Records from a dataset
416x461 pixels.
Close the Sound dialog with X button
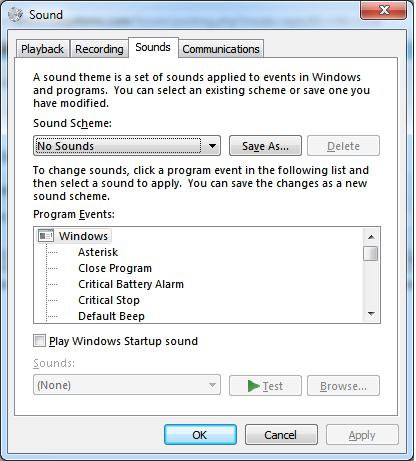pyautogui.click(x=384, y=10)
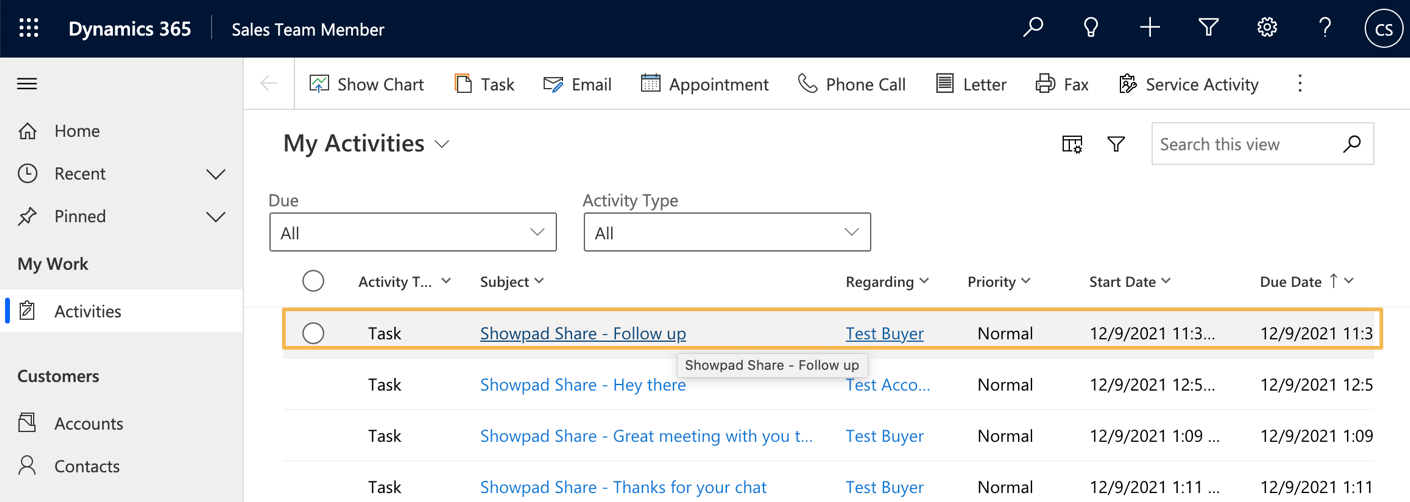Open Contacts from the sidebar
The width and height of the screenshot is (1410, 502).
[x=87, y=466]
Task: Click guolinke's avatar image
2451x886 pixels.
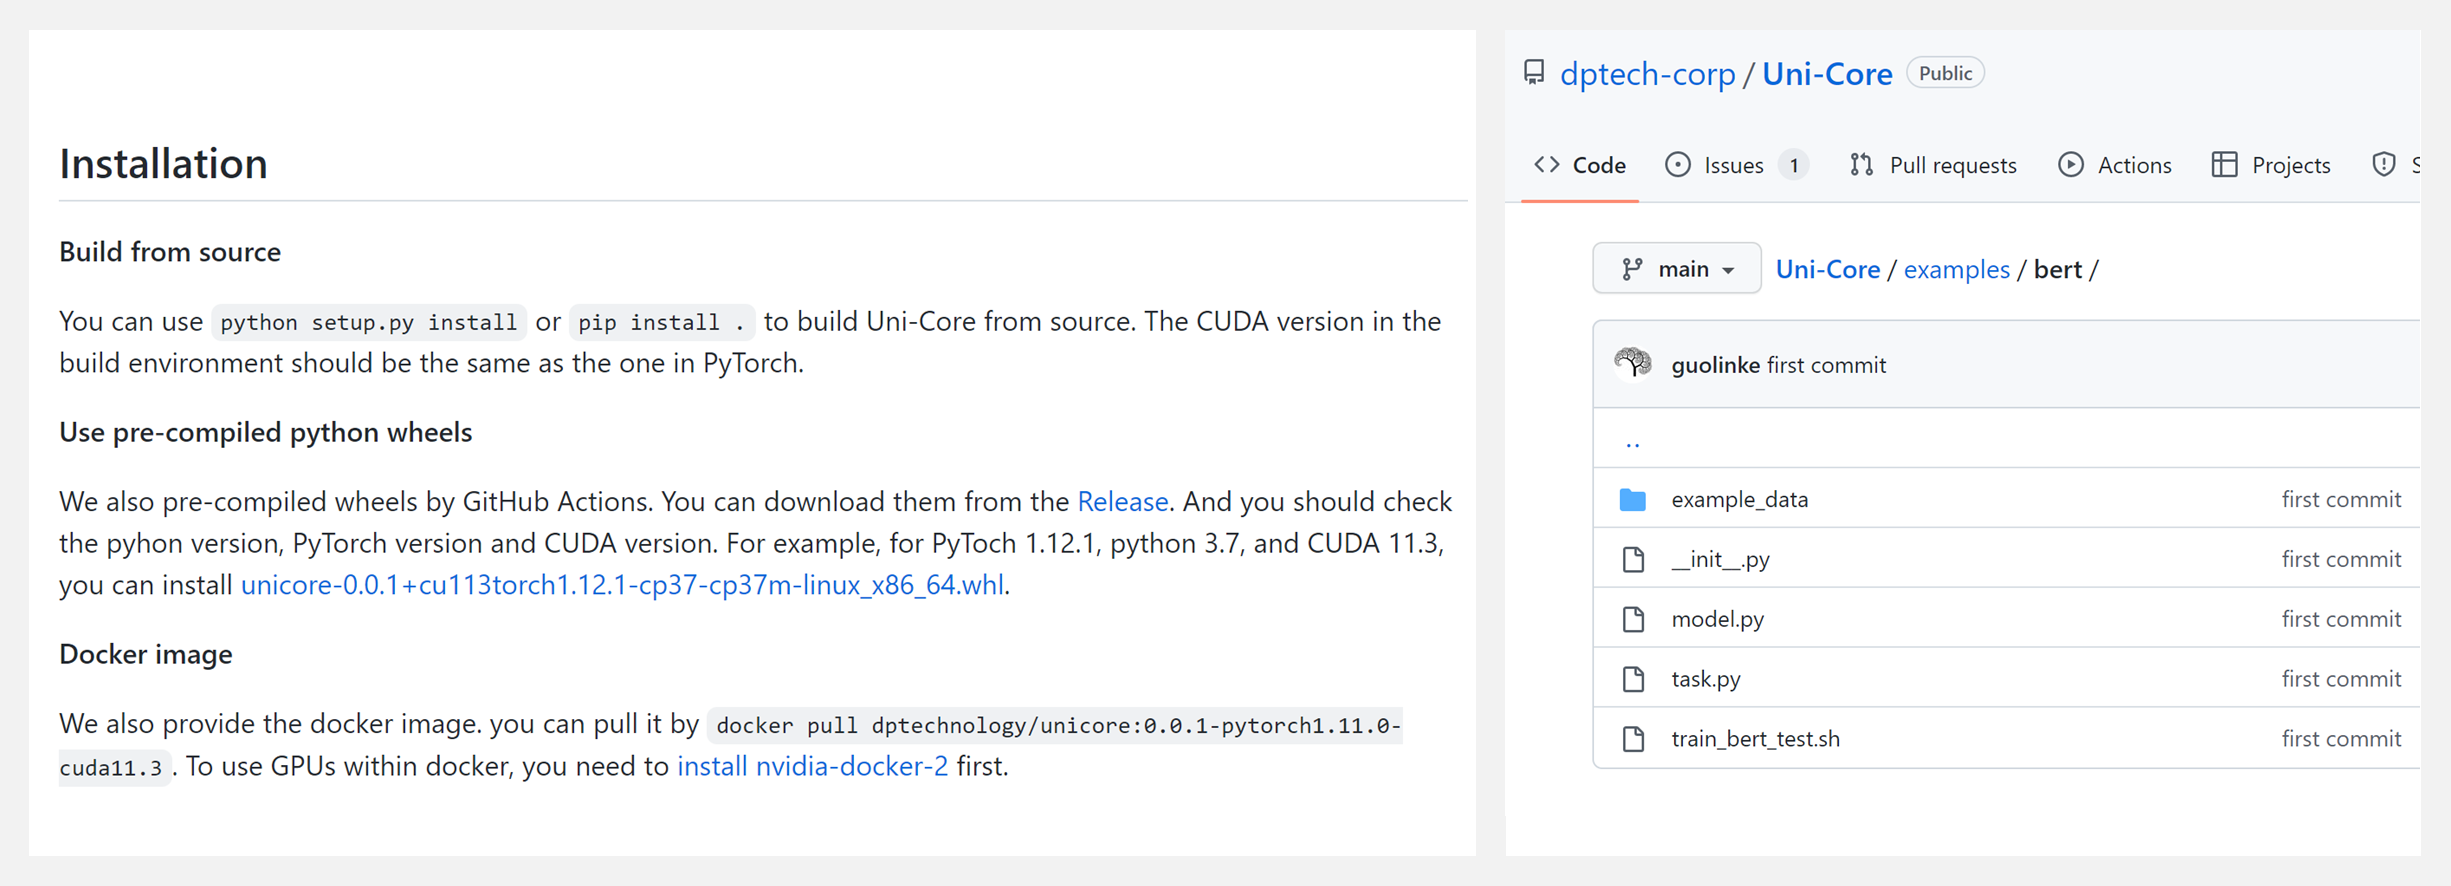Action: 1633,364
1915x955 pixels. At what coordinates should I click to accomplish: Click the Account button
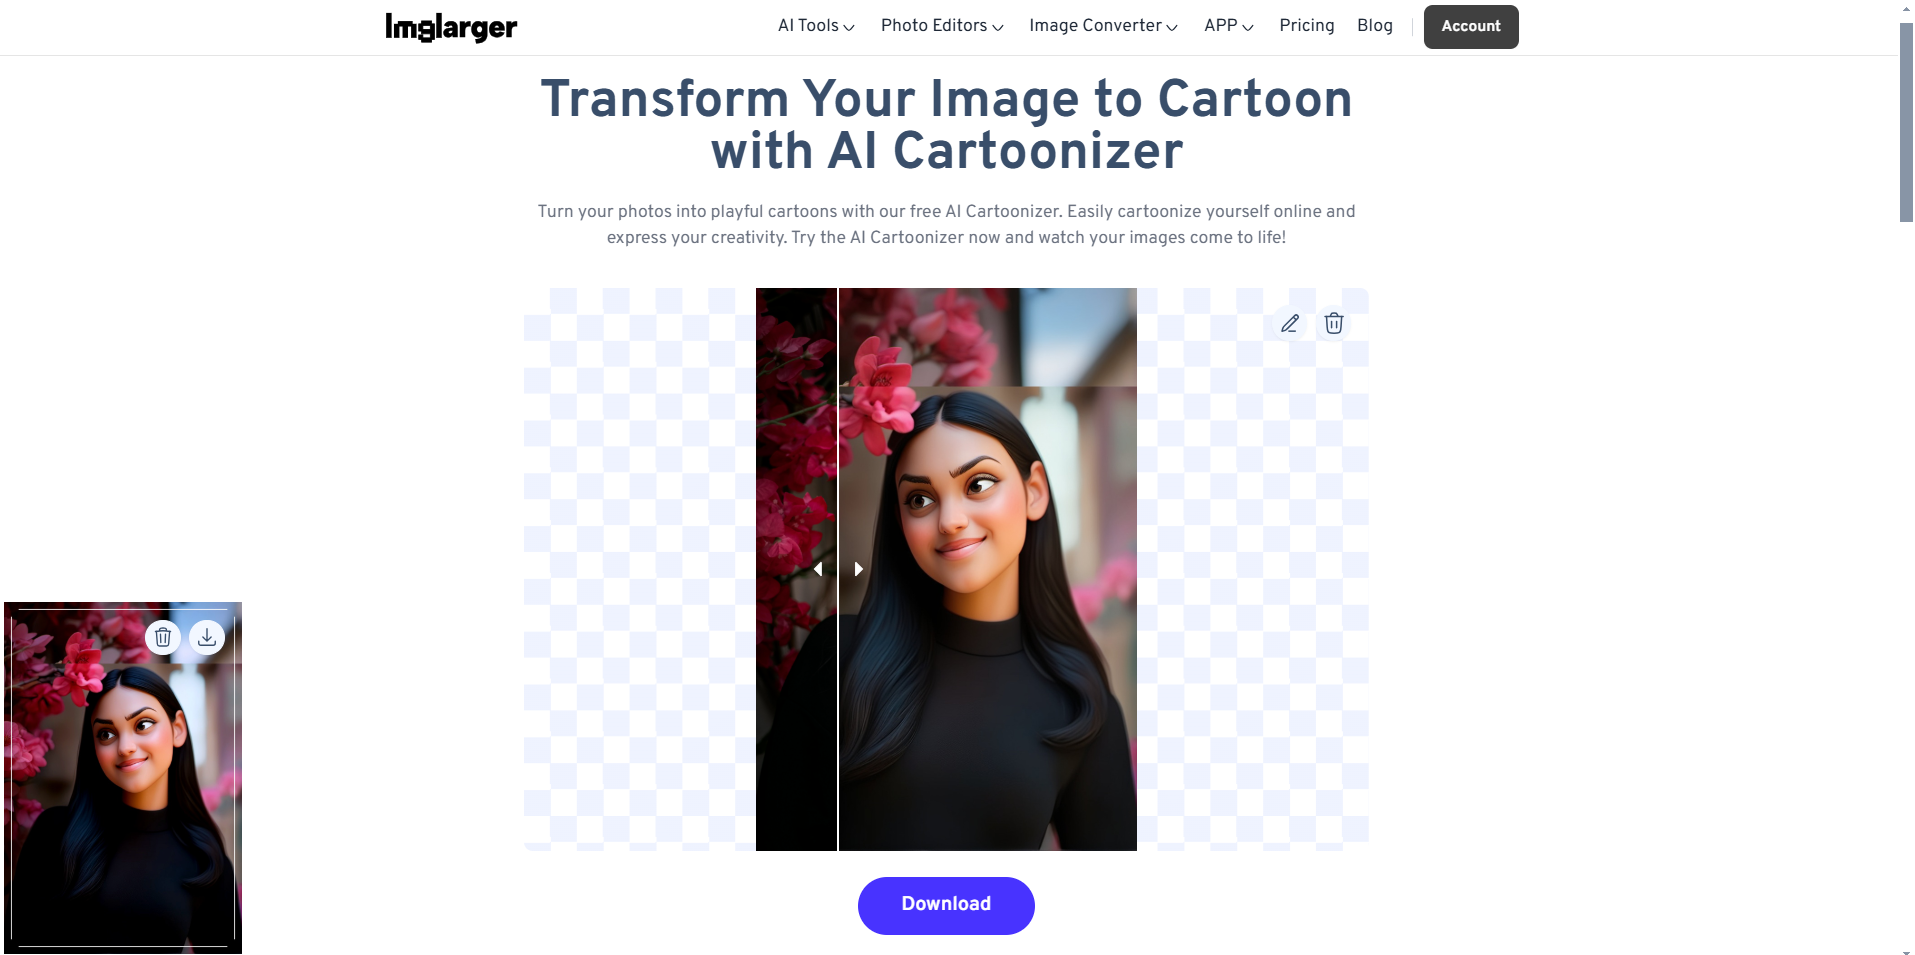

_WHAT IS EXPECTED_:
Take the entries shown above and quote them verbatim, passing over the pictures.

_THE ANSWER_:
416x461 pixels.
Close the Sound dialog with X button
pyautogui.click(x=384, y=10)
Open Contacts from the sidebar
The width and height of the screenshot is (1410, 502).
[x=87, y=466]
Task: Click guolinke's avatar image
2451x886 pixels.
Action: 1633,364
1915x955 pixels. At what coordinates should I click to accomplish: Click the Account button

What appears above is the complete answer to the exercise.